A expressão "arte espírita",
ao longo do tempo, já suscitou variados e constantes debates.
De nossa parte, preferimos não polemizar e consideramo-na como
sendo a comunicação das ideias espíritas através
dos recursos artísticos, encampando, assim, toda e qualquer
manifestação criativa do espírito humano. Assim
sendo, a par da conceituação dos compêndios especializados
sobre "o que é ou não é"
arte, preferimos ampliar ao máximo nossa compreensão
sobre o vocábulo, para, assim, englobar, inclusive, as construções
literárias de nosso tempo. Hoje em dia, com os recursos técnicos
da informática, entramos ainda numa nova fase da arte, qual
seja a da "arte cibernética", sem
nos importarmos se o produto (resultado) será ou não
"consumível", "financeiramente
avaliado", ou, em última questão, "impresso
e exposto".
A partir desta premissa, procuremos situar o tipo de arte que recebe
a adjetivação espírita. Lembramos, inicialmente,
que as manifestações, seja do Codificador, seja dos
Espíritos Superiores, na Codificação ou na Revista
Espírita – mormente no que concerne à
definição da "música celeste"
e da "arte espírita", que, em suma,
destacam que assim como a arte pagã foi sucedida pela cristã,
esta o será, um dia, pela arte espírita, pois, segundo
o espírito Alfred de Musset (Revista Espírita,
Dezembro de 1860 – A arte pagã, a arte cristã,
a arte espírita), "[...] o Espiritismo abre à
arte um campo novo, imenso, e ainda inexplorado, e quando o artista
trabalhar com convicção, como trabalharam os artistas
cristãos, haurirá nessa fonte as mais sublimes inspirações."

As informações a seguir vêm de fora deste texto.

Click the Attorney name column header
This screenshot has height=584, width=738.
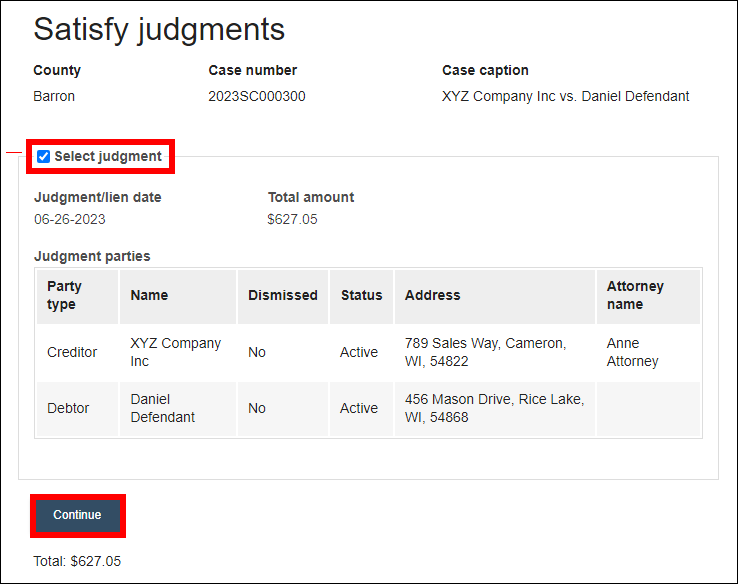(635, 295)
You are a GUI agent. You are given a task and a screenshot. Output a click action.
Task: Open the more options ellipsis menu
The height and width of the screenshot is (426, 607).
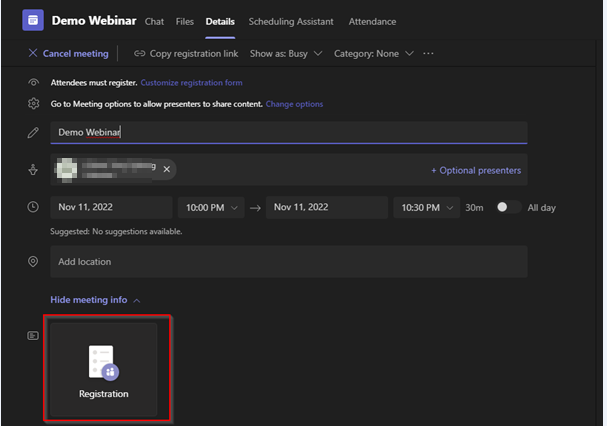tap(429, 53)
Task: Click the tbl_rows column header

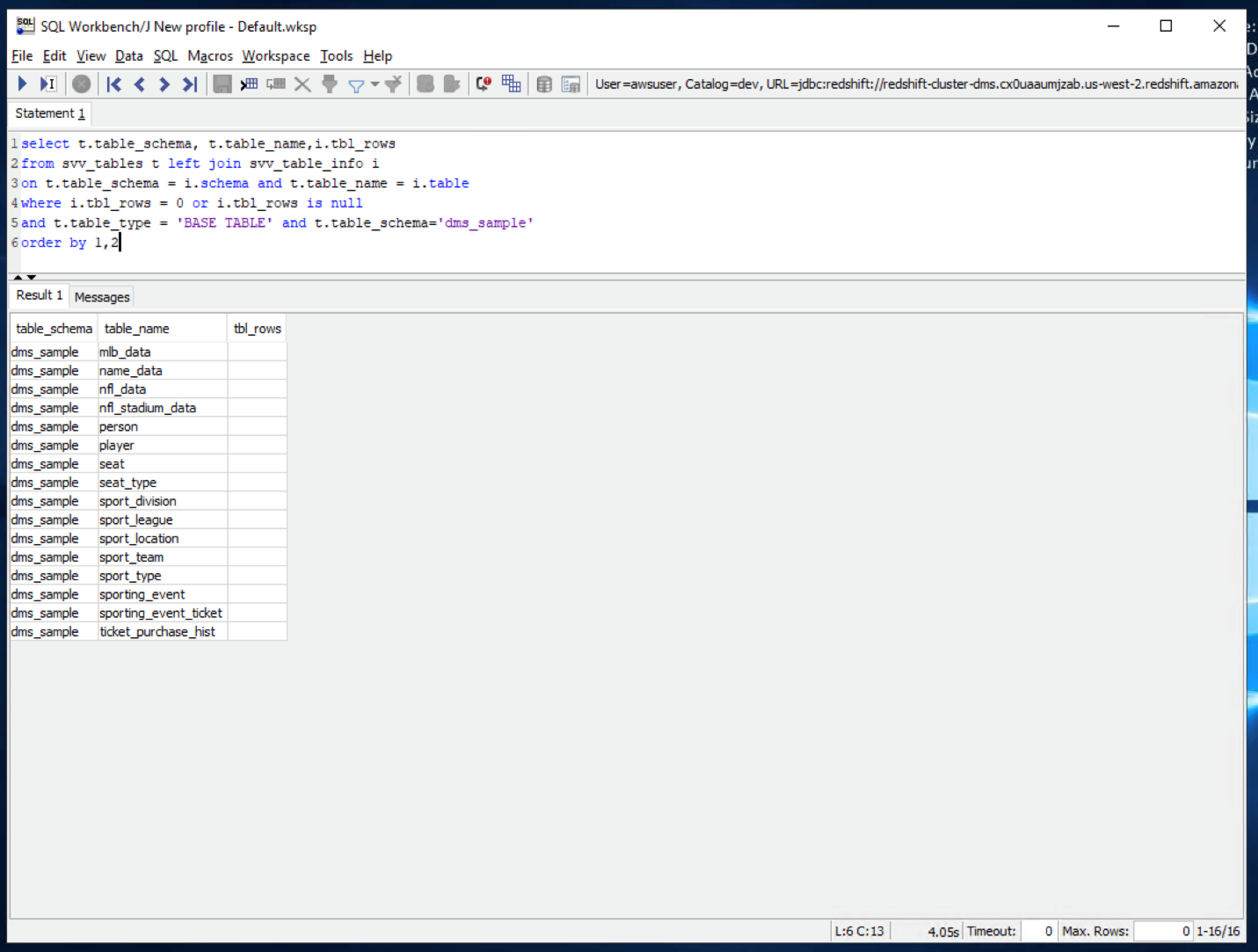Action: (x=257, y=328)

A comparação com a arte cristã é, pois,
necessária e inevitável. Ocupando-nos, tão-somente,
da observação das obras renascentistas, vamos ter excelentes
exemplos para nossa digressão em relação à
arte espírita. Onde se encontram, via de regra, as principais
obras que transmitem religiosidade e fé, sob a efígie
cristã? Nas igrejas, mosteiros e museus, de todo o mundo. Aqui
mesmo, no Brasil, se precisarmos analisar a temática cristã
na arte, teremos que, necessariamente, adentrar às principais
igrejas das metrópoles, maravilhando-nos com a perfeição
das formas, a riqueza dos detalhes e a consistência das cores.
Este é, primordialmente, o ponto de partida para nossa análise
da profissionalização da arte. Mas, antes que dela nos
ocupemos, façamos a seguinte admoestação: a que
tipo de arte espírita estamos nos referindo? Isto, é
claro, dentro da definição pontual de que "arte
espírita é aquela que transmite idéias, preceitos,
fundamentos, informações da filosofia espírita,
através das suas mais diversas formas de expressão (artística),
para expectadores, leitores, ou, até, consumidores".

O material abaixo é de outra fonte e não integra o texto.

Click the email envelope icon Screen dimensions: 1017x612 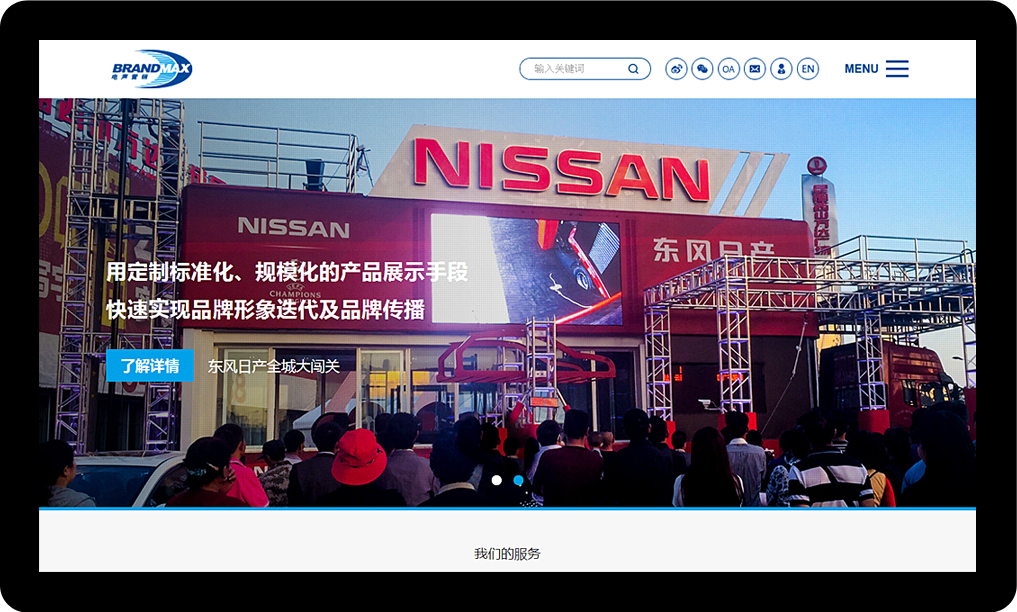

Digo isto, porque há uma diferenciação específica
no tocante ao "uso" da arte. Já
explico: há arte espírita feita dentro das instituições
espíritas (e para elas), como mormente se costuma considerar
o trabalho (notável e oportuno) das secções de
educação espírita (das variadas faixas etárias),
que utilizam-se dos recursos artísticos para aprender/ensinar
os postulados espíritas. É (ou não) arte espírita?
Sem dúvida, porque os pressupostos básicos acham-se
atendidos (utilização de recursos artísticos
e transmissão de idéias espíritas).
Vamos, então, fazer um paralelo. Há, no Brasil, diversas
companhias ou grupos de teatro espíritas. Vez por outra, eles
visitam a sua cidade, geralmente apresentando esquetes ou peças
– as mais das vezes, adaptações de livros consagrados,
como os romances de Emmanuel, por exemplo. Apresentam-se, assim, nos
melhores teatros das cidades, cobram ingresso e atraem multidões
(entre espíritas, simpatizantes e curiosos). Fazem arte espírita?
Sem dúvida, porque novamente aqui, atendem aos requisitos estabelecidos
como fundamentais (vide parágrafo anterior).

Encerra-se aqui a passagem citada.